Paul Jorion : Ce traité est pro-cyclique. Autrement dit, il aggrave la situation en période de difficultés comme c'est le cas actuellement en zone euro. Les taux d'intérêt exigés pour les pays lorsqu'ils émettent de la dette reflètent non seulement les perspectives de croissance économique mais également les primes de risque, c'est à dire la probabilité à ce qu'un pays quitte la zone euro. Par conséquent, un Etat doit comparer ses dépenses à ses recettes et non à son PIB comme le stipule le traité budgétaire.

Ce dernier va donc pénaliser la croissance en créant un problème insoluble sans nécessités.

Jean Peyrelevade : Nous ne sortirons pas de cette crise par la seule voie des réductions budgétaires. Incontestablement, il faut réaliser un effort de relance de la croissance au niveau européen. Mais il ne faut surtout pas renoncer à la discipline budgétaire pour autant parce qu'elle est une condition sine qua non de la solidarité entre les différents Etats membres de la zone euro.

En se fondant sur la notion de "déficit structurel", le traité budgétaire autorise le creusement des déficits s'ils sont liés à la dégradation de la conjoncture économique. Le déficit total d'un pays peut donc être supérieur à 0,5% du PIB ce qui laisse une marge de manoeuvre.
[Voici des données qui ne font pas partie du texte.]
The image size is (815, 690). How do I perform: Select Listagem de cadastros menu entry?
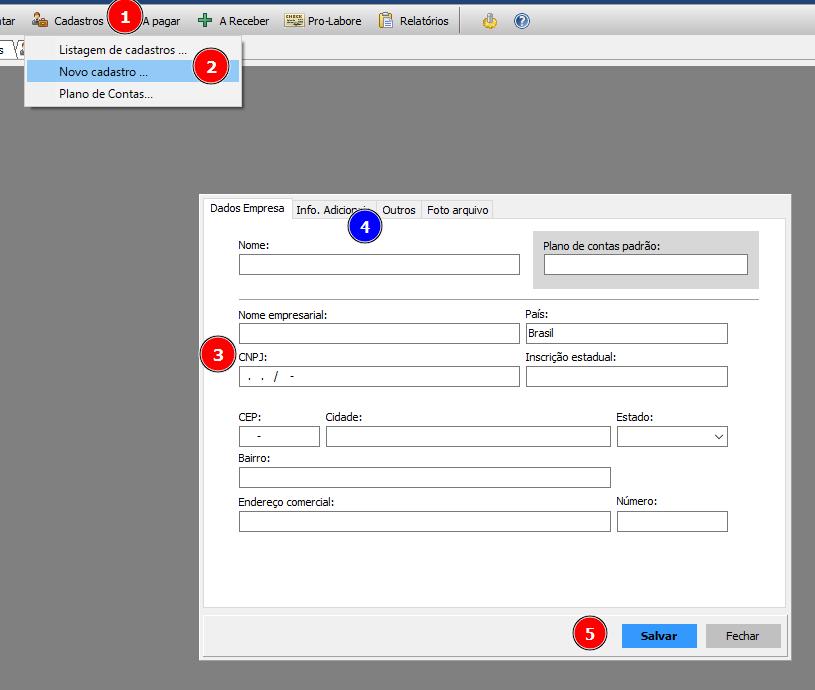point(122,49)
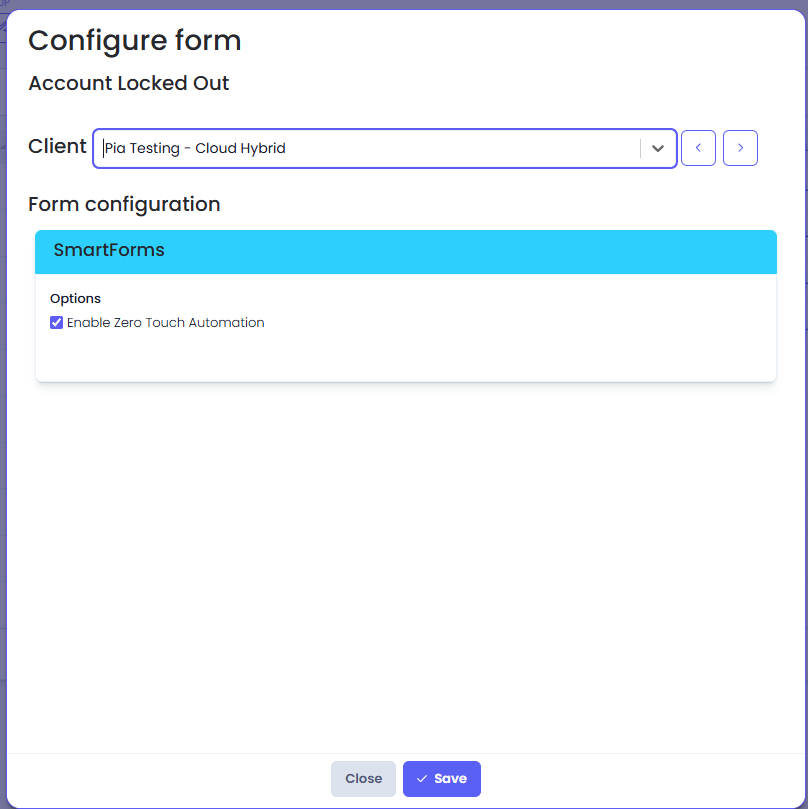The height and width of the screenshot is (809, 808).
Task: Click the Account Locked Out subtitle
Action: pos(129,84)
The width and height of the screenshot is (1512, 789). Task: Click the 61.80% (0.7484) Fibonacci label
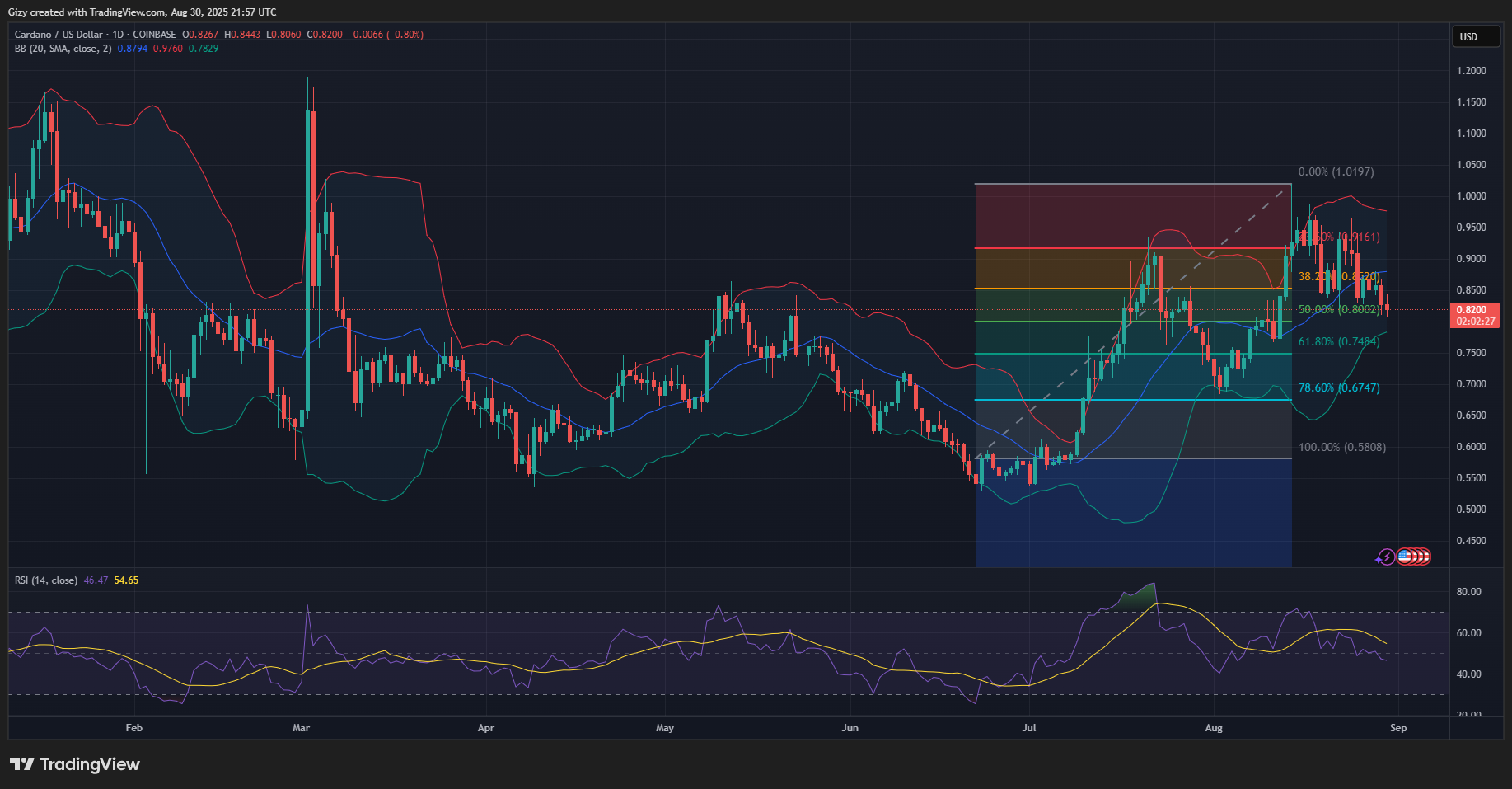pos(1339,341)

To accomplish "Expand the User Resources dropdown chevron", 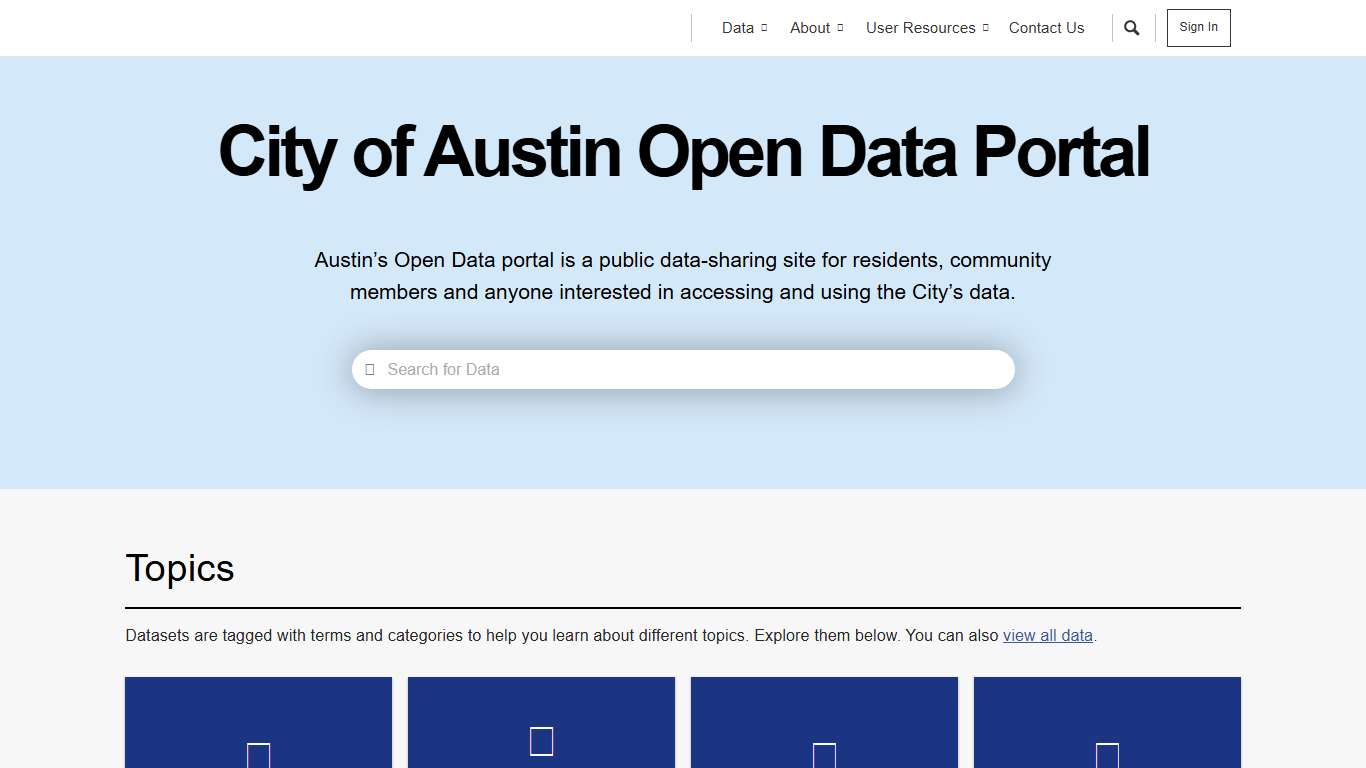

Le traité budgétaire empêche-t-il l'adoption de plans de relance en période de crise ? Faut-il adopter, en marge du traité, un plan de relance supplémentaire au pacte de 120 milliards d'euros sur trois ans négocié par François Hollande afin de soutenir l'activité ?

Christian Saint-Etienne : Le Pacte de croissance était déjà en gestation avant même l'arrivée de François Hollande. Il a juste été un "cadeau marketing" qui lui a permis de justifier son revirement de position sur la règle d'or. Les 120 milliards qui le compose sont essentiellement des mesures qui auront des effets à trois, quatre ou cinq ans, ce qui ne créera pas un impact sensible sur l'activité.

Il faut instaurer un budget pour la zone euro afin de se lancer dans une véritable politique de relance utile et efficace. Il faudrait au moins 500 milliards d'euros d'investissements pour faire de la zone euro une zone économique intégrée d'autant plus que nous avons des besoins d’infrastructures communes avec nos partenaires européens. Des synergies sont donc possibles.

Paul Jorion : La règle d'or empêche l'adoption de plans de relance comme nous le faisons habituellement. C'est pourtant la meilleure des solutions : lorsqu'un pays est en difficulté économique, il faut qu'il puisse emprunter davantage pour relancer l'activité et la croissance en stimulant la demande. Ce traité rend donc la situation encore plus difficile qu'elle ne l'est déjà.

Le Pacte de croissance de François Hollande est quant à lui purement symbolique. Il lui a juste permis d'approuver le plan tel qu'il avait été initialement négocié par Nicolas Sarkozy et Angela Merkel. Il est clairement insuffisant.

Jean Peyrelevade : Le traité budgétaire n'interdit pas l'adoption de plans de relance. Il empêche simplement de les financer par du déficit.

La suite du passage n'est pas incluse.